Noi ottantenni, carne da macello?
La lettera al direttore
Noi ottantenni, carne da macello?
Caro Direttore, da giorni i media ci fanno sapere che in Italia, Francia e Spagna quelli sopra gli ottanta anni in molti casi vengono solo accompagnati alla morte. Anch’io sono uno di questi, però sono uno che finora non ha bisogno di recarsi in farmacia. Questa mia salute, penso sia frutto della mia intensa vita che faccio. Quando c’era da fondare qualche cosa mi chiamavano.
Infatti sono fondatore del sindacato Media, dell’associazione “Domenica libera”, fondatore del Centro Consumatori, anzi pochi mesi fa ho festeggiato come attivo socio (quale presidente, membro del Direttivo e revisore dei conti) 25 anni di appartenenza. Per 17 anni sono stato alla guida del Consolato Maestri del Lavoro di Bolzano. Quindici anni fa ho dato vita al “Centro Documentazione/ Comunicazione Minoranze Linguistiche nelle Alpi” e otto anni fa all’associazione culturale “Costumi Storici Valli del Leno”, di cui sono presidente. Ora, questa nuova epidemia ci fa capire che non è l’ultima. A questo punto penso che gli Stati cosiddetti latini hanno fatto male i conti, cioè si doveva investire di più nella salute. Forse è opportuno che l’Europa prenda in mano le redini e che crei anche per questi casi un centro di studio e coordinamento europeo.

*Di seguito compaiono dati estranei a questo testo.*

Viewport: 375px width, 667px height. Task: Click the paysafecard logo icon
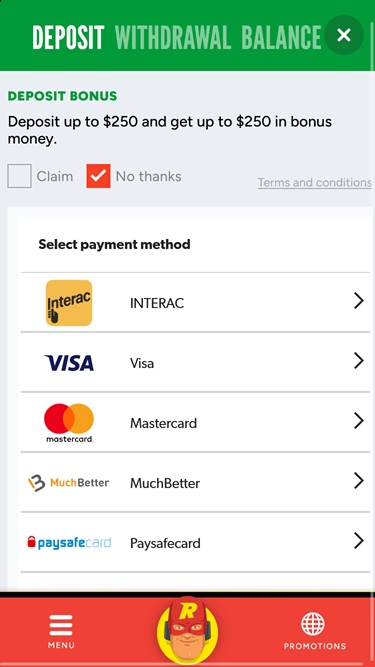(x=69, y=543)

Poi il turismo da noi dovrebbe aver raggiunto il punto massimo. Non si può ancora aumentare il traffico, ingrandire all’infinito alberghi, funivie, rifugi, megafeste in cima alla montagna. Perché ora dobbiamo “allevare” i nostri ragazzi come se fossero dei conigli chiusi in gabbia. Da tre settimane i ragazzi sono in quarantena e non si intravvede ancora la fine. Ne va del futuro di questi ragazzi e del nostro territorio.
Arthur Stoffella
Non sempre è possibile curare tutti
Prima di tutto un consiglio: mi raccomando, stia a casa. Anche se lei è un leone, come la sua storia ben dimostra, resta comunque un soggetto ad alto rischio. Fatta questa premessa le dico che gli anziani non sono carne da macello, ma è vero che, in determinati casi, i medici sono costretti - da sempre - a scegliere chi curare e chi no. Gli esperti, anche fra i medici e fra chi fa parte dei vari comitati etici, si confrontano da sempre su questi temi. I
l medico deve curare tutti, a prescindere dall’età. Ma non sempre è possibile. Ci sono due dati, fra loro quasi in contrapposizione: da una parte si festeggiano, in regioni falcidiate dal Covid-19, i pazienti molto anziani che escono dagli ospedali dopo aver sconfitto il coronavirus; dall’altra si apprende che, sostanzialmente, non ci sono ambulanze che vanno nelle case di riposo per prelevare e portare in ospedale anziani colpiti dal coronavirus. Anche di qui i dati strani che arrivano dall’Alto Adige, dove chi muore in casa di riposo non era stato conteggiato fra i morti per colpa del coronavirus.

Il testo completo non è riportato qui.